While all the acting is top-notch in terms of expressing the weight of the world trouble laid on almost every character’s shoulders, our star Sébastien, played by George Babluani, really stands out. He starts out as a young laborer, capable and taking pride in the job he is doing. His family at home really needs the money this job will soon afford, hopefully to take some pressure off his gimp brother who seems to only have time to sleep when he is not hard at work. Sébastien soon realizes that his employer is not well, mentally or financially. He overhears a conversation while working on his employer’s roof that, besides fronting the advance for his construction work, the old man really doesn’t have the money for anything else, and is not sure he can do the task awaiting him again. This task is given through a striped envelope containing a train ticket and paid hotel room. Circumstances soon play out which leave young Sébastien broke and in possession of said letter, whose conversations around seem to show a bountiful of wealth upon receipt. The desperate times call for him to go in his employer’s place, without any knowledge of what he will have to do, in order to bring some money back to his family.

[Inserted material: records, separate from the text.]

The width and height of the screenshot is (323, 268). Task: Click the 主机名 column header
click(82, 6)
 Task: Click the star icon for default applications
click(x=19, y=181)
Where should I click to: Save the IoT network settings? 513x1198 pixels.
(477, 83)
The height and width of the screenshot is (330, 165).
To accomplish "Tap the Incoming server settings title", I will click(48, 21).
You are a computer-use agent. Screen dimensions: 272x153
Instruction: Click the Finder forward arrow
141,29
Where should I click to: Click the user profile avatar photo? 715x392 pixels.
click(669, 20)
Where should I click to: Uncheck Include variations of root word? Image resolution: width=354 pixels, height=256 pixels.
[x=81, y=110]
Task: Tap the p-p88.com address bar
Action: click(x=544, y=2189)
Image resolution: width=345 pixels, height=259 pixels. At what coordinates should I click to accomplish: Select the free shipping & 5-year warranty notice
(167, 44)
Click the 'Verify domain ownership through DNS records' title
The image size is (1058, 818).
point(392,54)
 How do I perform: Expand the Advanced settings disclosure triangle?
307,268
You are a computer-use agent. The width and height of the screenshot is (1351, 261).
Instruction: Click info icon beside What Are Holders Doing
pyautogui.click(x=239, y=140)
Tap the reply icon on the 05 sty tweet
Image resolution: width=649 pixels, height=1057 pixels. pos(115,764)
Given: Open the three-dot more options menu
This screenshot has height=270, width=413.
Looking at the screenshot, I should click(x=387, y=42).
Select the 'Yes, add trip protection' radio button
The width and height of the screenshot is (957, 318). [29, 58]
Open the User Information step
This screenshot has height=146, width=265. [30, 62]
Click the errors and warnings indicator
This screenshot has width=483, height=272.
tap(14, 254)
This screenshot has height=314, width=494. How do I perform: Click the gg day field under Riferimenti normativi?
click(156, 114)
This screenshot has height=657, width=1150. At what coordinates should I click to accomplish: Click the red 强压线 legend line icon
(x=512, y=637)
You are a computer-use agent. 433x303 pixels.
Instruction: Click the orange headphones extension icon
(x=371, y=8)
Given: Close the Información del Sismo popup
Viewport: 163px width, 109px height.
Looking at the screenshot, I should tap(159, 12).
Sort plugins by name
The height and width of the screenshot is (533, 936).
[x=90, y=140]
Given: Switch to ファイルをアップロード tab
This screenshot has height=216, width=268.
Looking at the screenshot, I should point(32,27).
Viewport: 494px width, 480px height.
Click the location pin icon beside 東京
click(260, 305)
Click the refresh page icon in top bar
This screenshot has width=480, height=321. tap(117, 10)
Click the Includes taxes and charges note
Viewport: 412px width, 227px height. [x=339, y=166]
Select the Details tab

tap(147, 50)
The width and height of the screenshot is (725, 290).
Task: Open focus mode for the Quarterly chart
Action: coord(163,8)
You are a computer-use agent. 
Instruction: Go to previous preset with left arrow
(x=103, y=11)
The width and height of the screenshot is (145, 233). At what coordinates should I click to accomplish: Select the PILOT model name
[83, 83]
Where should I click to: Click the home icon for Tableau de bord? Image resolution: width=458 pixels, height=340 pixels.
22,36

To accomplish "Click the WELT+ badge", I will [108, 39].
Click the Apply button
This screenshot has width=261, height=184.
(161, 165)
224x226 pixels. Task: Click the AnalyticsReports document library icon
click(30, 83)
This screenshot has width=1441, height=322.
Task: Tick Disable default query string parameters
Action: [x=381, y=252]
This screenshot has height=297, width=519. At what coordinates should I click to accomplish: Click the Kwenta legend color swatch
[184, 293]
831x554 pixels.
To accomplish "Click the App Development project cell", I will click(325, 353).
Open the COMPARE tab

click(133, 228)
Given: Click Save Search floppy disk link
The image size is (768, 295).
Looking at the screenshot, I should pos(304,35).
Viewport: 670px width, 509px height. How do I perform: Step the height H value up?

George Babluani gives an emotionally draining performance, transforming from a hopeful boy with work to a broken heap of nerves, fighting for his life knowing that his only hope for survival will be to kill at least one other human being. As the film’s trailer showed, the task at hand is joining an underground gambling event of Russian Roulette, with a twist. Your gun is pressed against the back of the head of the man standing next to you. When the light above turns on, everyone shoots; there can be only one victor after the three rounds and final duel. But don’t look in the others’ eyes; it is much harder to pull the trigger on someone whose soul is bare than the matted down, sweat drenched hair motionlessly dead ahead. These actors are battling the nerves to not only stay alive, but also deal with being a murderer in order to survive. Babluani, the director, shows us such realism that you almost believe these men have real guns in their hands, playing God while their handlers wait in the adjacent room to see if their millions have been betted on the luckiest man. The final duel is painful to watch, seeing these men resolved to tears and a need of forgiveness knowing what they will have to do.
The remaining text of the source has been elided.